Colors like GREEN, RED, YELLOW, BLACK AND WHITE are commonly found in the flag of most countries.
The way we see colour depends also on one’s culture.
Some see white as victory, black as omen yet others see black as luck.
The human eye can physically perceive millions of colours, however we don’t all recognise these colours in the same way.
Some people can’t see differences in colours – so called colour blindness – due to a defect or absence of the cells in the retina that are sensitive to high levels of light: the cones.
But the distribution and density of these cells also varies across people with “normal vision” causing us all to experience the same colour in slightly different ways.
Besides our individual biological make up, colour perception is less about seeing what is actually out there and more about how our brain interprets colours to create something meaningful. The perception of colour mainly occurs inside our heads and so is subjective – and prone to personal experience.
Take for instance people with synaesthesia, who are able to experience the perception of colour with letters and numbers. Synaesthesia is often described as a joining of the senses, where a person can see sounds or hear colours. But the colours they hear also differ from case to case.
Another example is the classic Alderson’s checker-shadow illusion. Here, although two marked squares are exactly the same colour, our brains don’t perceive them this way.
The culture of colour
Since the day we were born we have learnt to categorise objects, colours, emotions, and pretty much everything meaningful using language.

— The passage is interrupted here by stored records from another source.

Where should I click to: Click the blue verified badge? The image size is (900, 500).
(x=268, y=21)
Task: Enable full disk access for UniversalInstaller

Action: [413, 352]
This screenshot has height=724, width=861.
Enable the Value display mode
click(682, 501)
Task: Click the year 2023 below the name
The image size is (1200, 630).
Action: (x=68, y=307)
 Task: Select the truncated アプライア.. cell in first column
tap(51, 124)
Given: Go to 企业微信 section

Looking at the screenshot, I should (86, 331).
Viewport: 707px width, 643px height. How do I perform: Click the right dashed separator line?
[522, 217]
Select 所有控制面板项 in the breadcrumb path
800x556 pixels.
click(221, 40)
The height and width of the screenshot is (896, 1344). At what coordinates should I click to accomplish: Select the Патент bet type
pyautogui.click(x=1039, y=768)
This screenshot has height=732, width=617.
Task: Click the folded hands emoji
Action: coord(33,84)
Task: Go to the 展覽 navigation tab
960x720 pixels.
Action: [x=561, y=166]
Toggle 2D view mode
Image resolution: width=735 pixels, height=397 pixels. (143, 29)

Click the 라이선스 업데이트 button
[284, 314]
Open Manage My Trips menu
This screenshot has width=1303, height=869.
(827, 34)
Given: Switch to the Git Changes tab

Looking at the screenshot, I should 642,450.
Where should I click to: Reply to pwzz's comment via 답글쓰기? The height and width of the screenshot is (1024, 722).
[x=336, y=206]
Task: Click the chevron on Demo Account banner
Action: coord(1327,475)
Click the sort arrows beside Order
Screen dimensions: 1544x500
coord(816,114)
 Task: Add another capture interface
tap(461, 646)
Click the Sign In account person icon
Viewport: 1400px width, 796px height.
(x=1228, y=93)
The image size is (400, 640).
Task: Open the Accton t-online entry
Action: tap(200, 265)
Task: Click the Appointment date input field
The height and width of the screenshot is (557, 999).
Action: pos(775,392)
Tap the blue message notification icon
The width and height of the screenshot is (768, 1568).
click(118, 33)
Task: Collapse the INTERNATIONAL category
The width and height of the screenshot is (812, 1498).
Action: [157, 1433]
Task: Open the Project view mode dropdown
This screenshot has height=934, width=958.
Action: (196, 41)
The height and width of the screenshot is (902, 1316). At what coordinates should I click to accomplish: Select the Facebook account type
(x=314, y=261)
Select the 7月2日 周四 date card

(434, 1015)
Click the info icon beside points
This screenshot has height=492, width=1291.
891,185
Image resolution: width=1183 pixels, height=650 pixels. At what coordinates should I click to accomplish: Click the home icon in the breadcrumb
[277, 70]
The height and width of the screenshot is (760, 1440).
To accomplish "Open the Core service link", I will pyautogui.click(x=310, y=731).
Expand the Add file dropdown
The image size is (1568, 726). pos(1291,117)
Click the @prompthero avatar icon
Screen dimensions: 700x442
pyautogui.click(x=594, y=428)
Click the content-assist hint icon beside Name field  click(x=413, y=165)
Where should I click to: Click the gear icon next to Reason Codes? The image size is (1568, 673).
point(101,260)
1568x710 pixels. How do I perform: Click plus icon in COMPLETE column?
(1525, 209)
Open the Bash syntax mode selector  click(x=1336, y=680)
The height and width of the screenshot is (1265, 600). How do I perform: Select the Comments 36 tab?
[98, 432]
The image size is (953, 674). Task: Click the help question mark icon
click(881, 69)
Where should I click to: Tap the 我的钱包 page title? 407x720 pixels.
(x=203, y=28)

And although our eyes can perceive thousands of colours, the way we communicate about colour and the way we use colour in our everyday lives means we have to carve this huge variety up into identifiable, meaningful categories.
For example in Ghana when a child is born the family and loved ones wear (white) to celebrate the arrival of the new baby. The color white also stand for victory in.
Painters and fashion experts, for example, use colour terminology to refer to, and discriminate shades that to all intents and purposes, may all be described with one term by a non expert.
Different languages and cultural groups also carve up the colour spectrum differently. A festival like Akwesidae kesie in the Ashanti region of Ghana various beautiful and colorful kente is worn on this festive season.
The Ga’s also uses white (klala yen) in celebrating their festivals too.
The Northerners are not left out with their amazing Black and white (fugu)
Colours like black, blue, and green are glossed as cool colours, while lighter colours like white, red, orange and yellow are glossed as warm colours.
Colours make our world beautiful.
Go ahead, enjoy the colours and make your life exciting.